Using genome, would it be possible for each vertex to shoot a ray along it’s normal (really the opposite direction of the normal) and return a distance when it hits a another face? it then colors the vertex based on how far it had to travel to find another face…then average with it’s neighbors to soften up the effect.
I’m trying to cook up a simple, fake SSS modifier that pipes values into vertex color based on how ‘thick’ or ‘spread out’ faces/verts are. Using a teapot as an example, the spout should turn ‘white’ since the volume of space between faces is small…while the ‘pot’ would be more grey/black colored since it has a large volume of space between faces.

Thanks!
Bob Dyce

Here is a possible implementation.
Note that it has some problems - for example, the top of the head has a white spot because the head is not a separate closed volume, and some rays hit down to the pedestal, producing more thickness than the face rays that hit the back of the head…

I also added a Red color to notify you of hit misses (when IsValid returns False). In a Stanford Bunny mesh, there are a few vertices with bad normals where the normal might be going the wrong way, producing red color as a warning. The Buddha OTOH is nicely closed and it works everywhere, more or less…

The Exponent (Power operator) could be replaced with a Curve operator for finer falloff control. The Thickness defines the area of the gradient - any thickness beyond that value will produce white.

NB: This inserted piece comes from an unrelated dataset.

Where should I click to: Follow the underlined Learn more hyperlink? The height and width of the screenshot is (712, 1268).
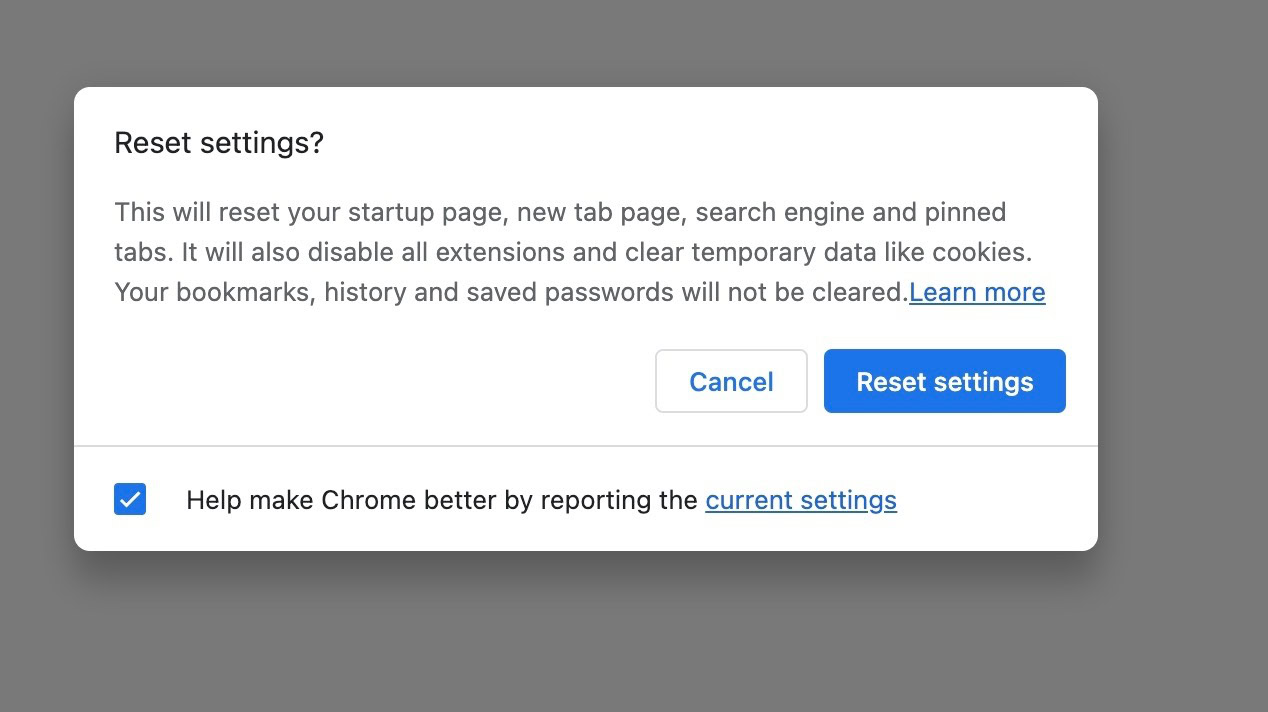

GNM_MeshThickness_MagmaFlow_v001.png

Here is the result without viewport shading, just the vertex colors:

First off…YOU THE MAN! This is dope!

A couple of questions:
I took a little video grab of the flow in action, and at the end you see when I move it away from position 0,0,0 it goes all wonky / invalid. Why is this, and can it be adjusted so that the object doesn’t need to be at the origin?
I get some little red/invalid spots on this torus mesh…it’s water tight and seems that intersect ray should be returning a valid distance for every check - any ideas why those little gremlins are in there?

Also - I hope to use this on some pretty ugly, open models. Could multiple rays, (divergent from the opposite normal ray origin) be used? In the case of the buddha’s head, rays shot at various angles might help produce better results.
Could throw ignore the invalid rays and average the valid ones with the neighbors within a variable radius? (essentially softening/blurring the resulting values)

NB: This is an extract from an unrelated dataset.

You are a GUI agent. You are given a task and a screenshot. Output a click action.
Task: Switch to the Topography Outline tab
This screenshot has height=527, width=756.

Once again, you amaze me! I was showing this to the designers around our shop, and quite a few eyebrows when up - they are curious at what effects you could produce by piping this information into various map channels or even converting it to a soft selection to allow other modifiers in the stack to work on the ‘thick’ areas - like relaxing only the thick areas.

Thanks!
Bob Dyce
FakeSSS_Test_01.mp4 (3.68 MB)

Okay - I think I got the issue where it was going all invalid when I moved it away from the 0,0,0 point - I just needed to switch the input type in the ToWorld to ’ Point’ - it was on ‘Normal’ by default.

I would still love to be able to shoot a opposite normal ray, plus a few other rays per vert(like maybe 4?). Ideally you would be able to hook a float input to drive an angle of divergence.
Then the ability to average the values with x closest neighboring verts to smooth it out. - Think this is possible?

Another question: Currently we are using ‘current mesh’ as the geometry we are testing against in ‘IntersectRay’ - say I wanted to check against the current mesh, plus a handful of other meshes in the scene? Can you give me an idea of how that might be hooked up?

Thanks,
Bob D

When I have the Position channel converted to World Space, I don’t see any problems when moving my mesh around.
If you intend to rotate the object, you will also have to convert the Normal ToWorld.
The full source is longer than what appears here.